** BEGIN PROVIDED DATA **

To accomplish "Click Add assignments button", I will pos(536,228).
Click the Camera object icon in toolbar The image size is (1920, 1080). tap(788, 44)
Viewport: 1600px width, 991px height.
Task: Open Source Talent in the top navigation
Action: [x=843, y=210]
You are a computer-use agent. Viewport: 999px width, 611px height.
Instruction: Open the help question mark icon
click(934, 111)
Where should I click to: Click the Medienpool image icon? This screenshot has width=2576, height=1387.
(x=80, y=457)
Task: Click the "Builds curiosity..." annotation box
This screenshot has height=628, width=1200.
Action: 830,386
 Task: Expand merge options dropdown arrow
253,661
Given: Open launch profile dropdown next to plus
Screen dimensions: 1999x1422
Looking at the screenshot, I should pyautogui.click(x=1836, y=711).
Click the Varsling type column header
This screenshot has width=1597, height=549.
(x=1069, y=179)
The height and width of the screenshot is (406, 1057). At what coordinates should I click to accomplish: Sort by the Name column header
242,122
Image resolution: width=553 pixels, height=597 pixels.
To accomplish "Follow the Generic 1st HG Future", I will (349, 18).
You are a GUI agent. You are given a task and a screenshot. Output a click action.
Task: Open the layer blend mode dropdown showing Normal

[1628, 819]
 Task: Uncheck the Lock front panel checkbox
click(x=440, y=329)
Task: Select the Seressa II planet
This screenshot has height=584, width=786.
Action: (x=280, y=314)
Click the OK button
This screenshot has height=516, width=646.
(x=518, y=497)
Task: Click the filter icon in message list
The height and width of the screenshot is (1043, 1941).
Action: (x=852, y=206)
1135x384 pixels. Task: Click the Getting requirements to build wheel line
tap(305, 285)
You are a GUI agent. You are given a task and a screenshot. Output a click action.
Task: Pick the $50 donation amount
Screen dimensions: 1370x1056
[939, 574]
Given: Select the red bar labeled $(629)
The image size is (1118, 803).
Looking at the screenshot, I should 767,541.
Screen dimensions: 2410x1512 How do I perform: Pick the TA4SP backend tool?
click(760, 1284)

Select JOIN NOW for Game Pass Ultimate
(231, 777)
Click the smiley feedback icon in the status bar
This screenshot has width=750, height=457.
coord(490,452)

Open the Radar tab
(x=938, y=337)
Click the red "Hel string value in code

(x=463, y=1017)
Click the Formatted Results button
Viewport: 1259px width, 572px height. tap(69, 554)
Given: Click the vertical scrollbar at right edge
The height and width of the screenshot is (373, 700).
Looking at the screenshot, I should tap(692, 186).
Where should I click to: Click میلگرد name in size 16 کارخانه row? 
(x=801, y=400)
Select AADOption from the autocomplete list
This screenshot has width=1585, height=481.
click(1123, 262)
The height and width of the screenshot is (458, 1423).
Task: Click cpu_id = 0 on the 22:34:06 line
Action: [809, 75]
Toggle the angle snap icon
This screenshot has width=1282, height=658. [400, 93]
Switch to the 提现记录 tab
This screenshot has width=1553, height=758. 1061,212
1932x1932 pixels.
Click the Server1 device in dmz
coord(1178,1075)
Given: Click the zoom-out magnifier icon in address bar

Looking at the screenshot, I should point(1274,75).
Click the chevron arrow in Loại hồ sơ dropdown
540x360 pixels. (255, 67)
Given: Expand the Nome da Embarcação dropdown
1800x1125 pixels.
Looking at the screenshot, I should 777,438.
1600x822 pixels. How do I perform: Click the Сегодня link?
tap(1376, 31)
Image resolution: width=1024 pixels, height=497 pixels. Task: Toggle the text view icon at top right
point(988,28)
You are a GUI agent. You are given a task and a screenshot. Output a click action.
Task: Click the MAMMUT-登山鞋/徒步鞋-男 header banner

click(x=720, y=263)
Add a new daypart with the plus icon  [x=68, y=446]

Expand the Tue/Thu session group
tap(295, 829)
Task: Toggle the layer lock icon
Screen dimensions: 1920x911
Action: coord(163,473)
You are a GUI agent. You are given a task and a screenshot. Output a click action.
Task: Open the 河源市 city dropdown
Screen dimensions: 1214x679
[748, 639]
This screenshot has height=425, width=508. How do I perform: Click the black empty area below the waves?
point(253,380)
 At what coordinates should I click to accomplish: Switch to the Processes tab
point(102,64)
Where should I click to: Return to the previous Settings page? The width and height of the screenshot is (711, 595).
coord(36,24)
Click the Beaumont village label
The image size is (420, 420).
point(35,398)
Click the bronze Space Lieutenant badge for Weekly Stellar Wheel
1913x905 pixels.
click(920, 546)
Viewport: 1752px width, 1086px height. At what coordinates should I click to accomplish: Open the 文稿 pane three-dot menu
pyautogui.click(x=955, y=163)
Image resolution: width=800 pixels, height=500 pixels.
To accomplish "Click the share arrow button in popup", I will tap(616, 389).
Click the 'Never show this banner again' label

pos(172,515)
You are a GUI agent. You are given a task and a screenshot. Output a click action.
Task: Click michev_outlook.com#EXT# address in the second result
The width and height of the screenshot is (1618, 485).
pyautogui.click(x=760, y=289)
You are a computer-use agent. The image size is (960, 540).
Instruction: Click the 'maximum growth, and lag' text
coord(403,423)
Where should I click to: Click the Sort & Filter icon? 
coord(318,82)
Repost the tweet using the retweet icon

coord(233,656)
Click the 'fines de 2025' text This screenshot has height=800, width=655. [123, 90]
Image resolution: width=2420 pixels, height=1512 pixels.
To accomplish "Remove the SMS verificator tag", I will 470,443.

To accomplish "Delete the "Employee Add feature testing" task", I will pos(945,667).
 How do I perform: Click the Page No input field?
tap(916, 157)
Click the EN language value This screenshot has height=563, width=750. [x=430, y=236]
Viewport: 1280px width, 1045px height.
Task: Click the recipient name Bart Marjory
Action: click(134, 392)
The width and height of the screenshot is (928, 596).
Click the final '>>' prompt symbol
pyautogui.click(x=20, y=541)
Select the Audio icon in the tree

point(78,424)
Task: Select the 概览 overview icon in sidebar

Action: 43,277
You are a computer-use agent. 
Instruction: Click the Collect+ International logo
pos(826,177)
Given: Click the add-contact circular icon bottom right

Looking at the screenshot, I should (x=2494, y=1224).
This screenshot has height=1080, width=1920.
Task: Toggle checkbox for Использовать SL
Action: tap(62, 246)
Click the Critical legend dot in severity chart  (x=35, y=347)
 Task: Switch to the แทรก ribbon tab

** END PROVIDED DATA **

Can you express the data above as a Markdown table with the columns Row and Line, where Row numbers each line and Line holds its text? Leave out the blank lines.

| Row | Line |
|---|---|
| 1 | To accomplish "Click Add assignments button", I will pos(536,228). |
| 2 | Click the Camera object icon in toolbar The image size is (1920, 1080). tap(788, 44) |
| 3 | Viewport: 1600px width, 991px height. |
| 4 | Task: Open Source Talent in the top navigation |
| 5 | Action: [x=843, y=210] |
| 6 | You are a computer-use agent. Viewport: 999px width, 611px height. |
| 7 | Instruction: Open the help question mark icon |
| 8 | click(934, 111) |
| 9 | Where should I click to: Click the Medienpool image icon? This screenshot has width=2576, height=1387. |
| 10 | (x=80, y=457) |
| 11 | Task: Click the "Builds curiosity..." annotation box |
| 12 | This screenshot has height=628, width=1200. |
| 13 | Action: 830,386 |
| 14 |  Task: Expand merge options dropdown arrow |
| 15 | 253,661 |
| 16 | Given: Open launch profile dropdown next to plus |
| 17 | Screen dimensions: 1999x1422 |
| 18 | Looking at the screenshot, I should pyautogui.click(x=1836, y=711). |
| 19 | Click the Varsling type column header |
| 20 | This screenshot has width=1597, height=549. |
| 21 | (x=1069, y=179) |
| 22 | The height and width of the screenshot is (406, 1057). At what coordinates should I click to accomplish: Sort by the Name column header |
| 23 | 242,122 |
| 24 | Image resolution: width=553 pixels, height=597 pixels. |
| 25 | To accomplish "Follow the Generic 1st HG Future", I will (349, 18). |
| 26 | You are a GUI agent. You are given a task and a screenshot. Output a click action. |
| 27 | Task: Open the layer blend mode dropdown showing Normal |
| 28 | [1628, 819] |
| 29 |  Task: Uncheck the Lock front panel checkbox |
| 30 | click(x=440, y=329) |
| 31 | Task: Select the Seressa II planet |
| 32 | This screenshot has height=584, width=786. |
| 33 | Action: (x=280, y=314) |
| 34 | Click the OK button |
| 35 | This screenshot has height=516, width=646. |
| 36 | (x=518, y=497) |
| 37 | Task: Click the filter icon in message list |
| 38 | The height and width of the screenshot is (1043, 1941). |
| 39 | Action: (x=852, y=206) |
| 40 | 1135x384 pixels. Task: Click the Getting requirements to build wheel line |
| 41 | tap(305, 285) |
| 42 | You are a GUI agent. You are given a task and a screenshot. Output a click action. |
| 43 | Task: Pick the $50 donation amount |
| 44 | Screen dimensions: 1370x1056 |
| 45 | [939, 574] |
| 46 | Given: Select the red bar labeled $(629) |
| 47 | The image size is (1118, 803). |
| 48 | Looking at the screenshot, I should 767,541. |
| 49 | Screen dimensions: 2410x1512 How do I perform: Pick the TA4SP backend tool? |
| 50 | click(760, 1284) |
| 51 | Select JOIN NOW for Game Pass Ultimate |
| 52 | (231, 777) |
| 53 | Click the smiley feedback icon in the status bar |
| 54 | This screenshot has width=750, height=457. |
| 55 | coord(490,452) |
| 56 | Open the Radar tab |
| 57 | (x=938, y=337) |
| 58 | Click the red "Hel string value in code |
| 59 | (x=463, y=1017) |
| 60 | Click the Formatted Results button |
| 61 | Viewport: 1259px width, 572px height. tap(69, 554) |
| 62 | Given: Click the vertical scrollbar at right edge |
| 63 | The height and width of the screenshot is (373, 700). |
| 64 | Looking at the screenshot, I should tap(692, 186). |
| 65 | Where should I click to: Click میلگرد name in size 16 کارخانه row?  |
| 66 | (x=801, y=400) |
| 67 | Select AADOption from the autocomplete list |
| 68 | This screenshot has width=1585, height=481. |
| 69 | click(1123, 262) |
| 70 | The height and width of the screenshot is (458, 1423). |
| 71 | Task: Click cpu_id = 0 on the 22:34:06 line |
| 72 | Action: [809, 75] |
| 73 | Toggle the angle snap icon |
| 74 | This screenshot has width=1282, height=658. [400, 93] |
| 75 | Switch to the 提现记录 tab |
| 76 | This screenshot has width=1553, height=758. 1061,212 |
| 77 | 1932x1932 pixels. |
| 78 | Click the Server1 device in dmz |
| 79 | coord(1178,1075) |
| 80 | Given: Click the zoom-out magnifier icon in address bar |
| 81 | Looking at the screenshot, I should point(1274,75). |
| 82 | Click the chevron arrow in Loại hồ sơ dropdown |
| 83 | 540x360 pixels. (255, 67) |
| 84 | Given: Expand the Nome da Embarcação dropdown |
| 85 | 1800x1125 pixels. |
| 86 | Looking at the screenshot, I should 777,438. |
| 87 | 1600x822 pixels. How do I perform: Click the Сегодня link? |
| 88 | tap(1376, 31) |
| 89 | Image resolution: width=1024 pixels, height=497 pixels. Task: Toggle the text view icon at top right |
| 90 | point(988,28) |
| 91 | You are a GUI agent. You are given a task and a screenshot. Output a click action. |
| 92 | Task: Click the MAMMUT-登山鞋/徒步鞋-男 header banner |
| 93 | click(x=720, y=263) |
| 94 | Add a new daypart with the plus icon  [x=68, y=446] |
| 95 | Expand the Tue/Thu session group |
| 96 | tap(295, 829) |
| 97 | Task: Toggle the layer lock icon |
| 98 | Screen dimensions: 1920x911 |
| 99 | Action: coord(163,473) |
| 100 | You are a GUI agent. You are given a task and a screenshot. Output a click action. |
| 101 | Task: Open the 河源市 city dropdown |
| 102 | Screen dimensions: 1214x679 |
| 103 | [748, 639] |
| 104 | This screenshot has height=425, width=508. How do I perform: Click the black empty area below the waves? |
| 105 | point(253,380) |
| 106 |  At what coordinates should I click to accomplish: Switch to the Processes tab |
| 107 | point(102,64) |
| 108 | Where should I click to: Return to the previous Settings page? The width and height of the screenshot is (711, 595). |
| 109 | coord(36,24) |
| 110 | Click the Beaumont village label |
| 111 | The image size is (420, 420). |
| 112 | point(35,398) |
| 113 | Click the bronze Space Lieutenant badge for Weekly Stellar Wheel |
| 114 | 1913x905 pixels. |
| 115 | click(920, 546) |
| 116 | Viewport: 1752px width, 1086px height. At what coordinates should I click to accomplish: Open the 文稿 pane three-dot menu |
| 117 | pyautogui.click(x=955, y=163) |
| 118 | Image resolution: width=800 pixels, height=500 pixels. |
| 119 | To accomplish "Click the share arrow button in popup", I will tap(616, 389). |
| 120 | Click the 'Never show this banner again' label |
| 121 | pos(172,515) |
| 122 | You are a GUI agent. You are given a task and a screenshot. Output a click action. |
| 123 | Task: Click michev_outlook.com#EXT# address in the second result |
| 124 | The width and height of the screenshot is (1618, 485). |
| 125 | pyautogui.click(x=760, y=289) |
| 126 | You are a computer-use agent. The image size is (960, 540). |
| 127 | Instruction: Click the 'maximum growth, and lag' text |
| 128 | coord(403,423) |
| 129 | Where should I click to: Click the Sort & Filter icon?  |
| 130 | coord(318,82) |
| 131 | Repost the tweet using the retweet icon |
| 132 | coord(233,656) |
| 133 | Click the 'fines de 2025' text This screenshot has height=800, width=655. [123, 90] |
| 134 | Image resolution: width=2420 pixels, height=1512 pixels. |
| 135 | To accomplish "Remove the SMS verificator tag", I will 470,443. |
| 136 | To accomplish "Delete the "Employee Add feature testing" task", I will pos(945,667). |
| 137 |  How do I perform: Click the Page No input field? |
| 138 | tap(916, 157) |
| 139 | Click the EN language value This screenshot has height=563, width=750. [x=430, y=236] |
| 140 | Viewport: 1280px width, 1045px height. |
| 141 | Task: Click the recipient name Bart Marjory |
| 142 | Action: click(134, 392) |
| 143 | The width and height of the screenshot is (928, 596). |
| 144 | Click the final '>>' prompt symbol |
| 145 | pyautogui.click(x=20, y=541) |
| 146 | Select the Audio icon in the tree |
| 147 | point(78,424) |
| 148 | Task: Select the 概览 overview icon in sidebar |
| 149 | Action: 43,277 |
| 150 | You are a computer-use agent.  |
| 151 | Instruction: Click the Collect+ International logo |
| 152 | pos(826,177) |
| 153 | Given: Click the add-contact circular icon bottom right |
| 154 | Looking at the screenshot, I should (x=2494, y=1224). |
| 155 | This screenshot has height=1080, width=1920. |
| 156 | Task: Toggle checkbox for Использовать SL |
| 157 | Action: tap(62, 246) |
| 158 | Click the Critical legend dot in severity chart  (x=35, y=347) |
| 159 |  Task: Switch to the แทรก ribbon tab |